This project aims to scrape job listings for data analyst positions in π¨π¦ Canada from Indeed using Python. It utilizes web scraping techniques to extract job titles, company names, and locations from the Indeed job search results.
As I was searching for a dataset of data analyst job postings in Canada, I encountered challenges in finding a comprehensive and up-to-date source. Unable to locate an existing dataset, I embarked on building a solution using Python. Leveraging online guides and seeking assistance from ChatGPT for debugging, I developed a web scraping script to extract job listings from Indeed.

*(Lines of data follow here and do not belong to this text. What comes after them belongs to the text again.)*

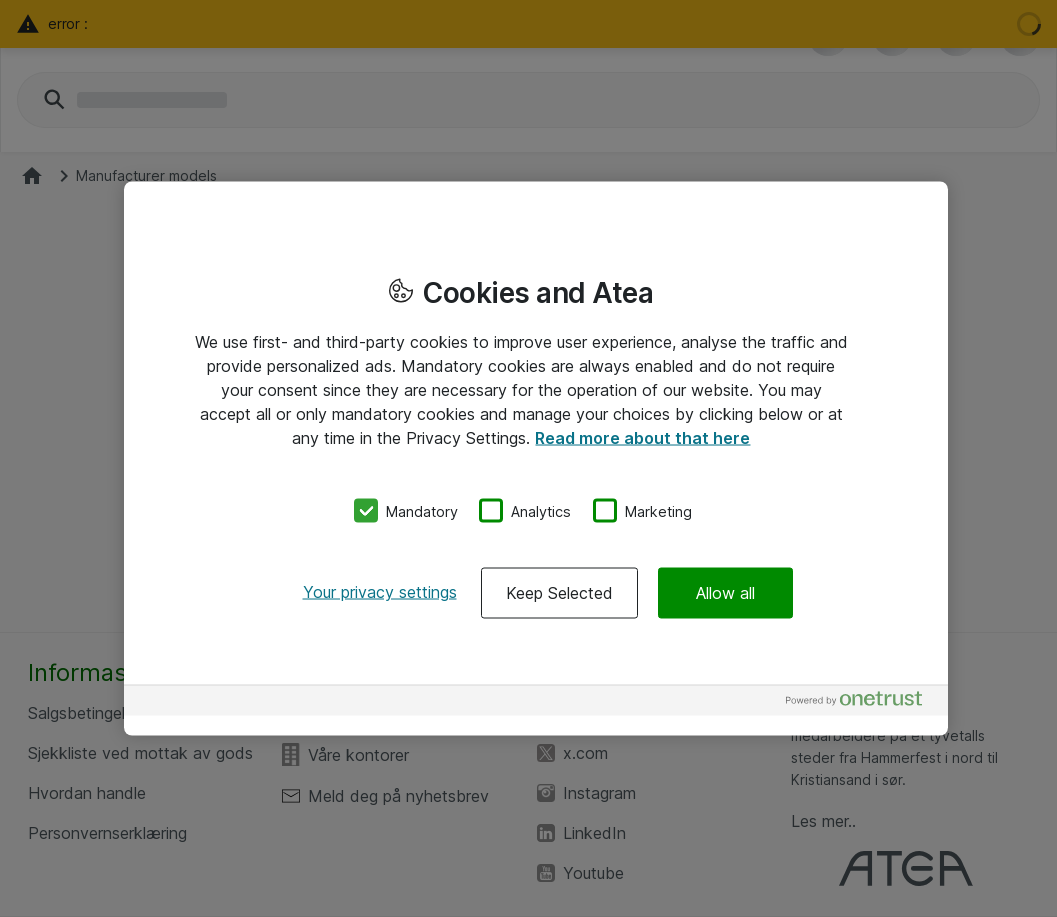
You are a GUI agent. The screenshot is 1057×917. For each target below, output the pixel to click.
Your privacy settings (380, 592)
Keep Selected (559, 593)
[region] (536, 458)
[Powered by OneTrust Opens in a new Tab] (862, 703)
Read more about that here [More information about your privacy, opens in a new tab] (642, 437)
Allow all (725, 593)
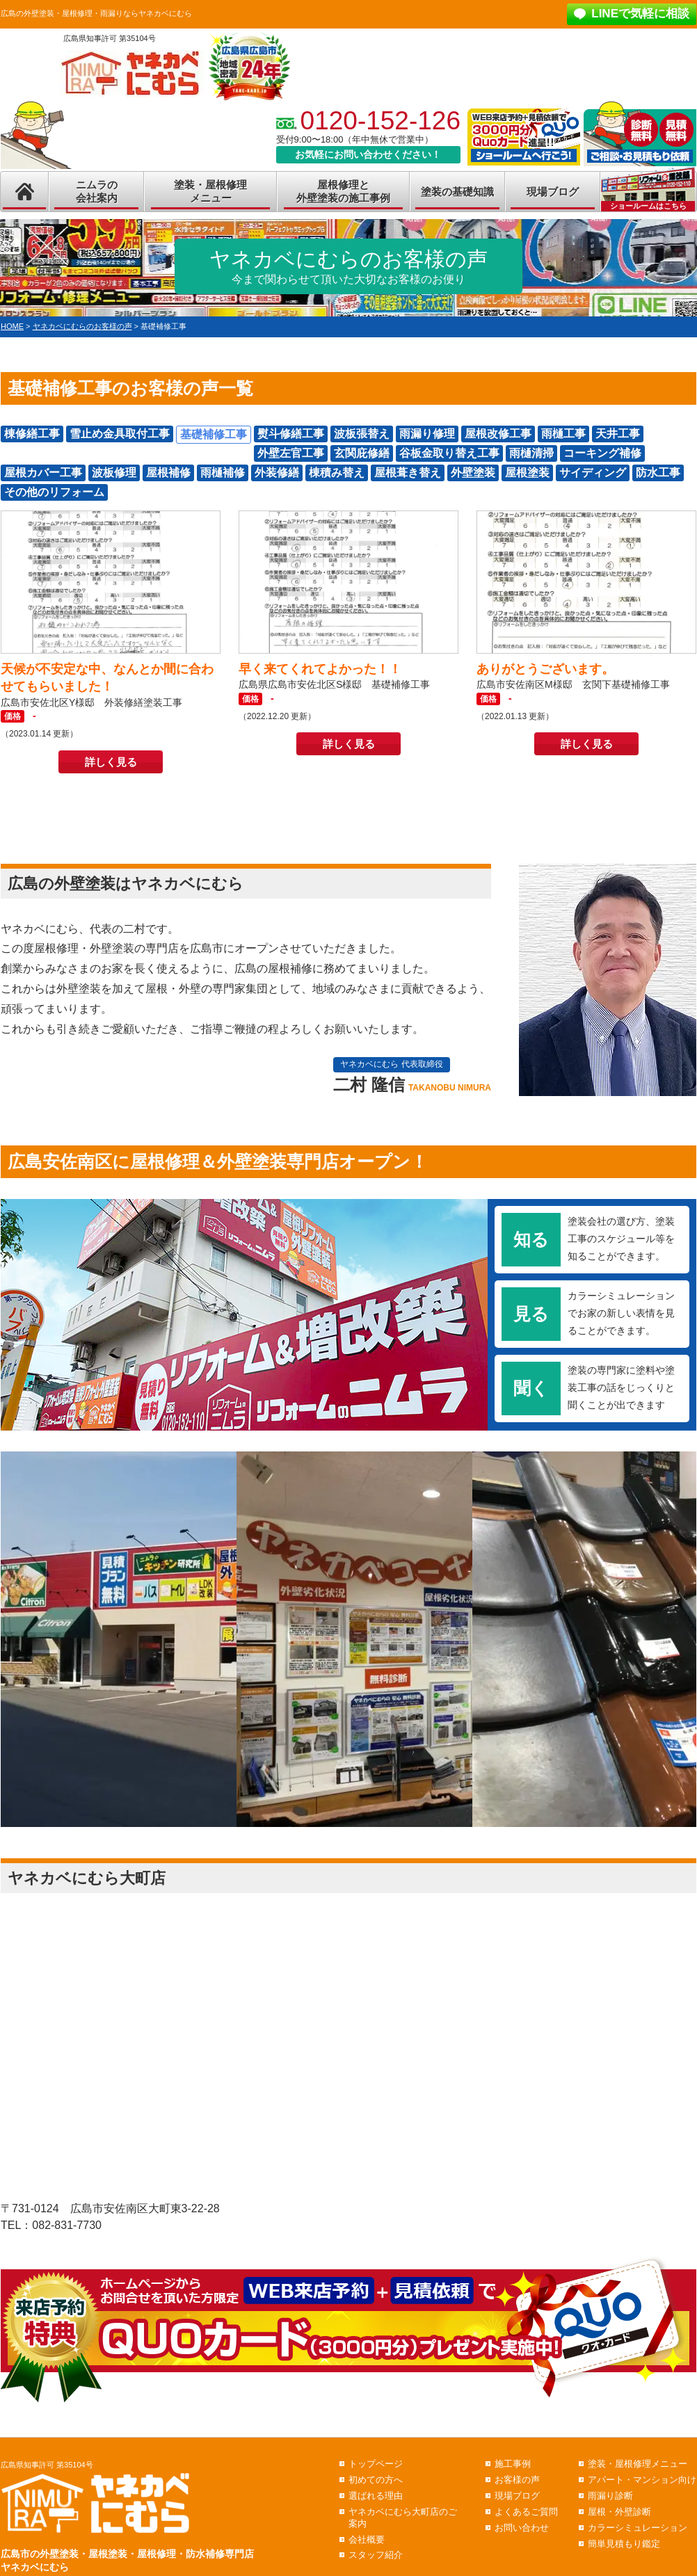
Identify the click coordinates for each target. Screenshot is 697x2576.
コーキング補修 (602, 453)
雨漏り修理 (427, 434)
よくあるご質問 (526, 2511)
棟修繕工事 (32, 434)
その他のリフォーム (54, 492)
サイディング (592, 472)
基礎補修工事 (213, 434)
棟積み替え (336, 472)
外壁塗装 (473, 472)
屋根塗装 (527, 472)
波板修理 (114, 472)
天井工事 (617, 434)
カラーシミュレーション (637, 2527)
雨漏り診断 (610, 2495)
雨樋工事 (563, 434)
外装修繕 (277, 472)
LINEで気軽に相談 (640, 13)
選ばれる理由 (375, 2495)
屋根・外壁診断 (619, 2511)
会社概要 (366, 2539)
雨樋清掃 (531, 453)
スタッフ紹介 (375, 2555)
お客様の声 (517, 2479)
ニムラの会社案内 (97, 191)
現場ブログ (553, 192)
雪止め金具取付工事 (120, 434)
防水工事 (658, 472)
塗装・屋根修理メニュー (210, 191)
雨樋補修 (222, 472)
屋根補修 (168, 472)
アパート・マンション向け (642, 2479)
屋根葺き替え (407, 472)
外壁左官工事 (290, 453)
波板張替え (362, 434)
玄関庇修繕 (362, 453)
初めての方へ (375, 2479)
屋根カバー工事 (43, 472)
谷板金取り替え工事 (449, 453)
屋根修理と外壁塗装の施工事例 (343, 191)
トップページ (375, 2463)
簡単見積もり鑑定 (624, 2543)
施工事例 (513, 2463)
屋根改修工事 (498, 434)
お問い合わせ (522, 2527)
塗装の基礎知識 (457, 192)
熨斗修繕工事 (290, 434)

This project serves not only as a tool for personal use but also contributes to filling the gap in available datasets for data analyst job postings in Canada.
- Python
- Requests library for making HTTP requests
- BeautifulSoup library for parsing HTML content
- Pandas library for data manipulation and analysis
1. Navigate to final_code.py
2. Before running the code below, please ensure you have installed all required libraries separately.
# Step 1: Install requests library
import requests
# Step 2: Install BeautifulSoup from bs4
from bs4 import BeautifulSoup
#Step 3: Install BeautifulSoup
import bs4
# Step 4: Install Pandas library
import pandas as pd
Edit the following line in the code to replace 'your_own_link_here'
with your actual user agent link:
url = f'your_own_link_here'
You can adjust the number of pages you want to scrape and the number of job listings per page. For example:
for i in range(0, 70 * 15, 15): # Scrape 70 pages, each page has 15 listings
Once you've made the necessary adjustments, run the script to scrape job listings from Indeed. The extracted data will be stored in a CSV file named job_listings.csv
in the same directory.
The main steps involved in the analysis are:
- Extracting job titles, company names, and locations from Indeed job search results.
- Parsing the HTML content of the job listings page using BeautifulSoup.
- Transforming the extracted data into a structured format.
- Storing the data in a Pandas DataFrame.
- Saving the DataFrame to a CSV file for further analysis.
Through this project, I gained experience in:
- Web scraping techniques using Python.
- Parsing HTML content with BeautifulSoup.
- Data manipulation and analysis with Pandas.
Scraping job listings from Indeed provides valuable insights into the current job market for data analysts. This project demonstrates the power of web scraping and data analysis using Python for extracting useful information from online sources.